Phil Schwan
2006-May-19 07:36 UTC
[Lustre-discuss] Multiple Lustre clients, record locking -> POSIX ?
On Fri, 2004-08-20 at 11:42, Capps@iozone.org wrote:> It appears that record locking does > not work across multiple Lustre clients. In fact, it appears > that exclusive write locks are granted to everyone. This > results in the obvious, file corruption. (That''s not good, right > ?) > This is happening on Lustre 1.2.1.When you say "record locking", are you referring to lockf/flock? If so, then it was not our intent to support this in Lustre 1.2 at all -- we leave the file system method NULL. It looks like we need to define a method which returns -EOPNOTSUPP or similar instead.> I was hoping that Lustre (being POSIX compliant) would handle > record locking across multiple clients. Did I miss something > here ? > If this is a known constraint of the version of Lustre that I am > using, does anyone know what version of Lustre might > have working record locks ? I can''t really test the new > functionality > in Iozone, on top of Lustre, until the filesystem supports record > locking.
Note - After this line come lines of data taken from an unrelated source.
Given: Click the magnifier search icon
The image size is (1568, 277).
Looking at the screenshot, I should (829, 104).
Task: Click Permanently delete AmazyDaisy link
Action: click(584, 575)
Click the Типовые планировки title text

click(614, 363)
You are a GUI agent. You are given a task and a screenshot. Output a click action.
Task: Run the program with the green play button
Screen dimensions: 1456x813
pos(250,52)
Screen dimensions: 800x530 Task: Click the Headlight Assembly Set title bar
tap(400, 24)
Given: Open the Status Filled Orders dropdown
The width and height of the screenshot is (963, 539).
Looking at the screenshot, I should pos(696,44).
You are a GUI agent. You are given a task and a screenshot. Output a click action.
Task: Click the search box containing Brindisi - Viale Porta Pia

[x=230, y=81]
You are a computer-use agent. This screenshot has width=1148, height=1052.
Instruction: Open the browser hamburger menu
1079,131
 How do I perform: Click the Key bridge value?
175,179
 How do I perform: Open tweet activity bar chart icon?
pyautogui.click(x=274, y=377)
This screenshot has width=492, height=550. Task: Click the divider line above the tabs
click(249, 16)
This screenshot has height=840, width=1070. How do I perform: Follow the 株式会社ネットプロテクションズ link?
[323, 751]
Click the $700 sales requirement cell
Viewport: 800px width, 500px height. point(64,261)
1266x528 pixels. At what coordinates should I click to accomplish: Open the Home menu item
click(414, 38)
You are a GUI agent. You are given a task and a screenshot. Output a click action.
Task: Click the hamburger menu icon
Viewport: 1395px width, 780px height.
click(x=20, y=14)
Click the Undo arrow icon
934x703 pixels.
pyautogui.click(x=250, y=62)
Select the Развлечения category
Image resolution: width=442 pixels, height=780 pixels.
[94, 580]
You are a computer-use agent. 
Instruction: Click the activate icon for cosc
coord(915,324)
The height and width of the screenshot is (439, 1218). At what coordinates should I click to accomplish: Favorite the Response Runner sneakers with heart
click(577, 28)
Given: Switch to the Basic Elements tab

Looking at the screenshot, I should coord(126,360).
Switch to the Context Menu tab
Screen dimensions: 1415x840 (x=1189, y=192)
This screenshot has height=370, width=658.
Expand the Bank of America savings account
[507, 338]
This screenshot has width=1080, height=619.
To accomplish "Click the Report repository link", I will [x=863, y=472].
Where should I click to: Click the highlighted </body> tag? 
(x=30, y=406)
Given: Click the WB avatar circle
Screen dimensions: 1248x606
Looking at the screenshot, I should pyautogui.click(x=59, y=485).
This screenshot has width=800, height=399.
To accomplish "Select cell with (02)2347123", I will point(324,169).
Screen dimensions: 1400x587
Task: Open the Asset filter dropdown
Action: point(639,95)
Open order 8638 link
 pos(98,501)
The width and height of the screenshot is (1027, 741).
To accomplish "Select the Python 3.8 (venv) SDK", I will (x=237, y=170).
Any estimate on when this functionality might arrive, > would be appreciated.We tried to be quite clear that record locking is not yet supported, but apparently not loudly enough. We have some patches which implement the feature, but they need review and a better regression test suite. Not very many people ask for record locking yet, so this tends to keep slipping down our priority queue. -Phil
Kumaran Rajaram
2006-May-19 07:36 UTC
[Lustre-discuss] Multiple Lustre clients, record locking -> POSIX ?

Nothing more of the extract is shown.